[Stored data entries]
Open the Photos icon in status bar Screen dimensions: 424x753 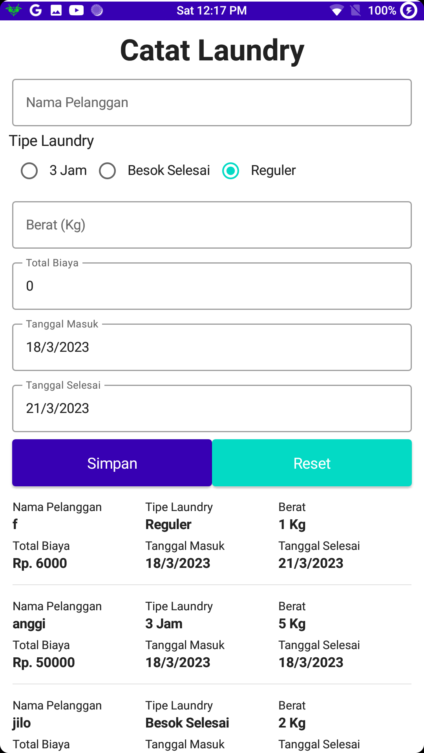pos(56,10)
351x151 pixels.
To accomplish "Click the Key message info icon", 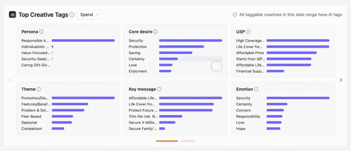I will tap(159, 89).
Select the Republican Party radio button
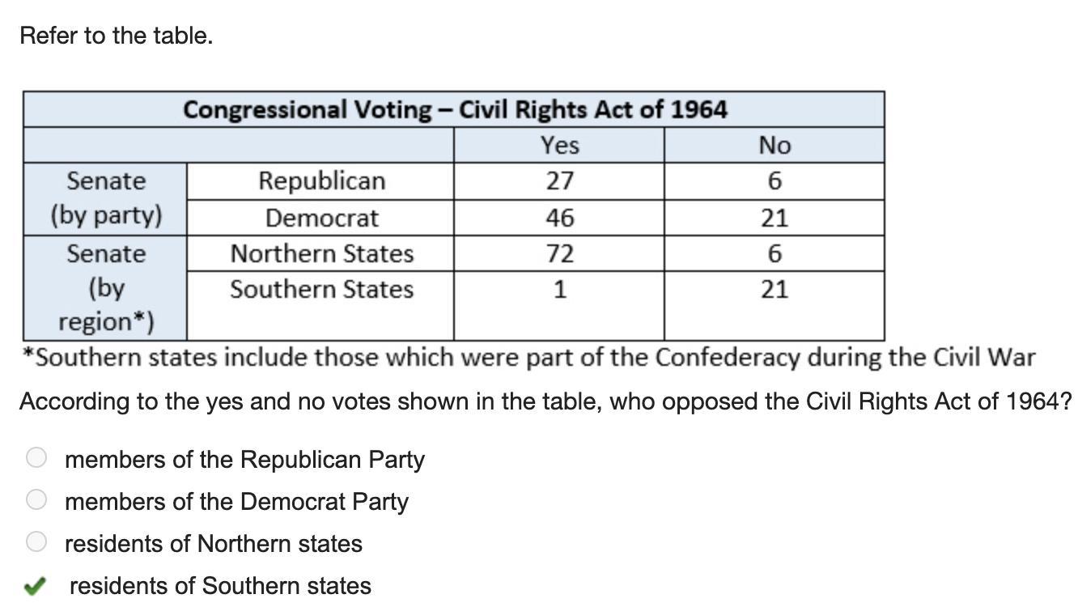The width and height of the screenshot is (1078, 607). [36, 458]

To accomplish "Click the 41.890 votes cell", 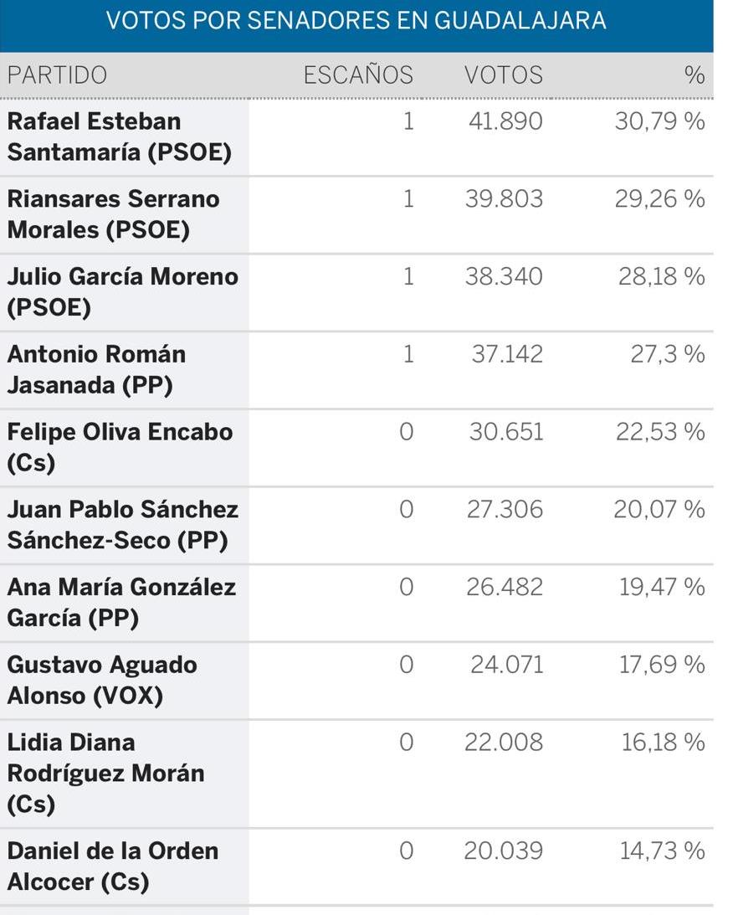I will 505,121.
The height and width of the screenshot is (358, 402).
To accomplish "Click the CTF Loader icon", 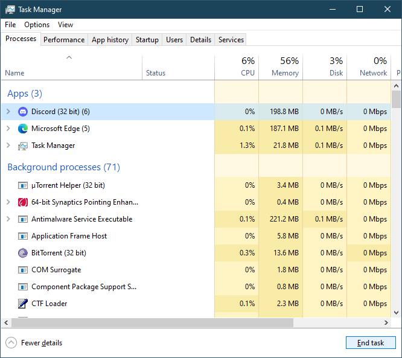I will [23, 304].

==

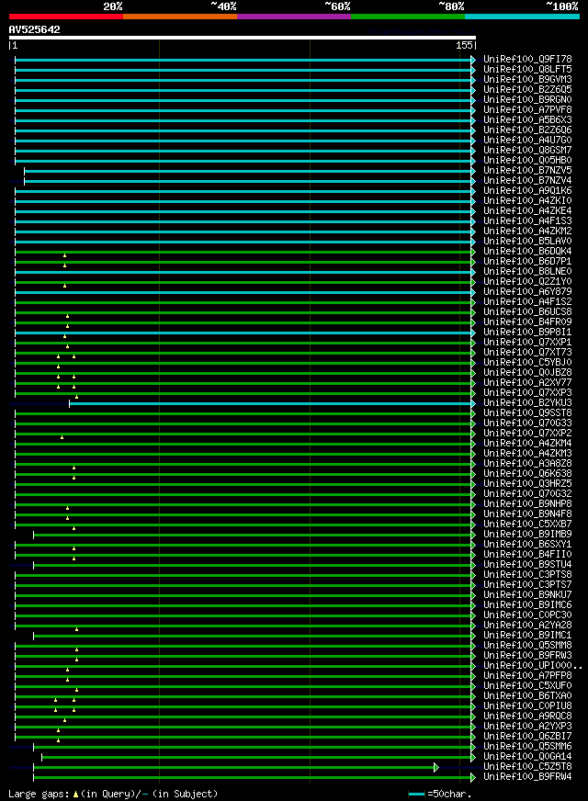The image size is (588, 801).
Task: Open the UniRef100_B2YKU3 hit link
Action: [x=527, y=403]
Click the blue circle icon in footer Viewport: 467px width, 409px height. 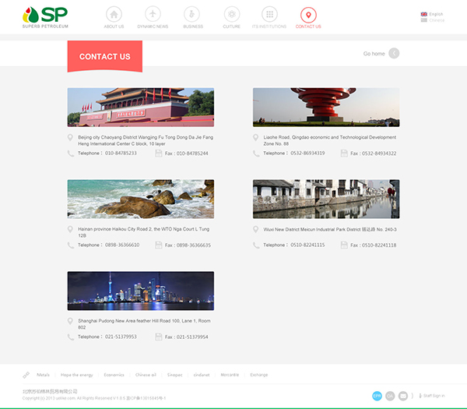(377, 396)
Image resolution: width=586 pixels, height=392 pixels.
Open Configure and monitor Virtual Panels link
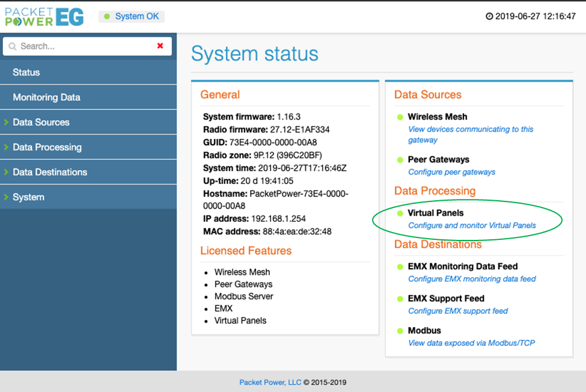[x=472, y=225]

# EXERCISE INSTRUCTIONS
What lines of the data include the word "pixels"? Copy each of them.

# TASK OUTPUT
351x151 pixels.
Image resolution: width=586 pixels, height=392 pixels.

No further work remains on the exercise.